Entre a autonomia moral do direito e a confusão politicamente perigosa da moral e do direito resta uma terceira via: consiste em tratar a moral como doutrina do direito. Isso quer dizer que a primeira parte da Metafísica dos costumes estabelece uma teoria dos deveres, ou seja, a parte racional e pura de uma ciência dos costumes que deve compreender o direito. 
O direito e a virtude são apresentados como dois ramos doutrinais da moral em sentido amplo. Os conceitos jurídicos remetem, nesse sentido, aos conceitos práticos no sentido amplo, isto é, às leis da vontade descobertas por Kant na análise do dever moral. A autonomia do direito e da virtude é preservada porque é cruzada...
mas cruzada também quer dizer posta em relação, no sentido de uma única e mesma reflexão sobre a moral que se pode então designar como uma Ética. Direito e moral constituem juntos a Ética (Sittenlehre) no sentido de uma doutrina geral dos costumes, sendo estes últimos ao mesmo tempo os fatos e as normas.
 Compreende-se que o direito seja o ponto culminante e o mais difícil do empreendimento kantiano, pois ele próprio é fato e norma, elevando-se da natureza empírico-sensível (dimensão factual) do homem e de sua natureza racional (dimensão normativa). Mas, a norma não deriva jamais do fato. 

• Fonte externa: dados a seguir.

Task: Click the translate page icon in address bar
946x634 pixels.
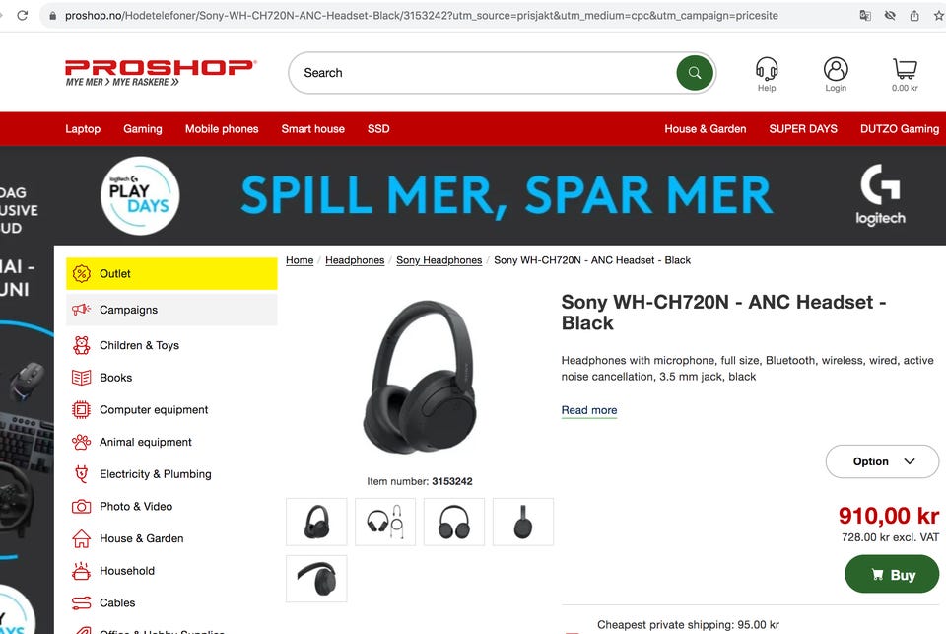Action: point(865,15)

Se observarmos em primeiro lugar o encadeamento argumentativo da Doutrina do direito, certamente é preciso ter no espírito o círculo da demonstração que sugerimos há pouco. O exame inaugural do direito privado considera os indivíduos se associando voluntariamente, quer dizer, livremente por contratos, fora de seus elos civis ou políticos.
O contrato de direito privado é um ato criador do direito, não no sentido de uma simples gênese empírica, como se o direito público fosse derivar do direito público por uma espécie de geração espontânea, mas no sentido da descoberta de uma fundação pura do direito pela descoberta do aspecto puramente inteligível (e não pragmático e sensível) da relação contratual. 

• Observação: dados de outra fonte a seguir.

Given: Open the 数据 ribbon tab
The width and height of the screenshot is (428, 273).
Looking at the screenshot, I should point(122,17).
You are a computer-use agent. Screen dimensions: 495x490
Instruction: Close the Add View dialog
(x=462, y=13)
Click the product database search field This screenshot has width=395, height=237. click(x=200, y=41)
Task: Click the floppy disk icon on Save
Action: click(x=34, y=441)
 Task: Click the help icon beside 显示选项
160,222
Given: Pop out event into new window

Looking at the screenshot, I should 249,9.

Qual é, pois, com efeito, a forma pura do contrato? Kant responde a esta questão em sua observação do §19 da Doutrina do Direito: a forma do contrato é a da promessa recíproca. 
Ora, parece que não é em virtude das condições empíricas do contrato (espaço, tempo, circunstâncias factuais) que a promessa deve ser mantida, mas em virtude da sua forma pura. Nisto o contrato procede de uma única vontade comum, na qual se exprime a faculdade legislativa, não empírico pragmática, mas pura da razão. Por minha promessa, eu me ligo ao outro como me liga um imperativo categórico. 

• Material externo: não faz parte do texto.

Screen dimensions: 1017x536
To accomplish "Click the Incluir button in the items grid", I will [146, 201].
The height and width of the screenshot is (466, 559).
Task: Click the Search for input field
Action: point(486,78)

E se jurisconsultos como Mendelsohn, diz Kant, não puderam responder à questão de saber por que eu devo manter minha promessa, é porque eles não souberam identificar nela este postulado da razão pura prática, formal e incondicional, que apresenta como objetivamente necessária a ação que deve ser realizada e que faz dela absolutamente um dever. Em suma, há uma pureza formal no contrato que torna possível sua realização empírica.